Vibe code Full Stack Apps using AI and Open Source
When you create software with Lovable or Bolt44, you compromise on things such as security and privacy in return for comfort. Most citizen probably don't care about that, but for a serious company or an enterprise, this makes these platforms almost completely useless.
Magic Cloud is different. First of all it's open source. In addition you can easily deploy it on your own server infrastructure in a couple of minutes using its Docker images. However, and more importantly, on the backend side of things, it is simply superior to Lovable and others - Because of our Hyperlambda Generator.
Contrary to Lovable and others you see, we're not a "ChatGPT wrapper". Instead we did it right from the get go, and first created a unique programming language, serving as a DSL - For then to create our own LLM that generates code for it. Basically, we have all the innovation that Lovable does not have - And the innovation we do have, happens to be the exact type of innovation that serious companies needs when generating software using AI.
Below are some of the things that makes our DSL completely unique.
Hyperlambda and Security
The name of our DSL is Hyperlambda, and it can do some pretty amazing things none of our competitors can - Because it was built to be an AI language from day one. So where Python and JS was created for human beings, Hyperlambda was literally created as a "machine language", not intended for human beings to manually edited - But rather to have the machine "generate" the code. Because of this, we built in security mechanisms into the language that is completely unique for Hyperlambda, and basically a requirement for you to generate secure code.
Every single time somebody mentions the disadvantages of "vibe coding", the word security comes into the sentence. Don't believe me? Then I challenge you to find one post talking negatively about vibe coding without mentioning the word "security". I suspect you can't.

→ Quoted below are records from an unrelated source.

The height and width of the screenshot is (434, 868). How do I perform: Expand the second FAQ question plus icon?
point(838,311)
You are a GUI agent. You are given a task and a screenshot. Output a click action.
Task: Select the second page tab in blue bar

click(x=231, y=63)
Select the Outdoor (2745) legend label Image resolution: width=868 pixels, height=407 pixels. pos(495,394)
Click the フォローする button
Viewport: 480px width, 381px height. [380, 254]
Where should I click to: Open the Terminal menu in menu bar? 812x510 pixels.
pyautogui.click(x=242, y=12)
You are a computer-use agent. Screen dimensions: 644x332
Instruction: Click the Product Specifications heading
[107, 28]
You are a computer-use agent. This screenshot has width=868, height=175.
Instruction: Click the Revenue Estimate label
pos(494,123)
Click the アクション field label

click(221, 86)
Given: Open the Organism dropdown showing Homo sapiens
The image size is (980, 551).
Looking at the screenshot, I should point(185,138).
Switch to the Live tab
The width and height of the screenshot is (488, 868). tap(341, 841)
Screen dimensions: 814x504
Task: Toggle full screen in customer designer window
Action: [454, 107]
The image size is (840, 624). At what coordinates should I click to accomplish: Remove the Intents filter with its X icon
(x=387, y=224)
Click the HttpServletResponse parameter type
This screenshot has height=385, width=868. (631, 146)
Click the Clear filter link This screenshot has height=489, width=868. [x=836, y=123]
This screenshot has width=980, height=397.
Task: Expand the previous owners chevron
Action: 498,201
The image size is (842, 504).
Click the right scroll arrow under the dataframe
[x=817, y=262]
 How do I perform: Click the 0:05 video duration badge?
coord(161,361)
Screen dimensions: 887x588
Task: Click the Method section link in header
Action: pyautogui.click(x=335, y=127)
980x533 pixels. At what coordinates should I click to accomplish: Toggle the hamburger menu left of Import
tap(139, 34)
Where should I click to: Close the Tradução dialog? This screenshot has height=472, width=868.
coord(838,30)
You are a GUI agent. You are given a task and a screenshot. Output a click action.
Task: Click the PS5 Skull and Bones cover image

With Hyperlambda, executing insecure code is almost impossible
First of all the language runs in a sandbox, containing a virtual file system. This prevents the language from applying changes to anything but its own files. This is similar to the security found in much more complex systems, such as Unix and Linux.
Secondly, the language contains security mechanisms allowing you to use its integrated RBAC features to secure your code, preventing both the AI agent and unauthorised users from executing code they should not be allowed to execute. Below are some of its security features to put things into perspective.
- Passwords saved using individual per record based salts, and slow hashed using bcrypt.
- Virtual sandbox prohibiting the system from reading files outside of its own environment.
- RBAC or role-based access-control to grant access to users according to their roles.
- Hyperlambda execution model, allowing for "whitelisting" individual functions, preventing malicious code from being executed.
- Etc, etc, etc ...
Hyperlambda was built from the start to be secure, and easy to understand for machines. Python and JS was built to be powerful, and easy to read and write for humans. This makes Hyperlambda 10x "better" than both Python, JavaScript, C#, GoLang and Java - At least within an LLM context.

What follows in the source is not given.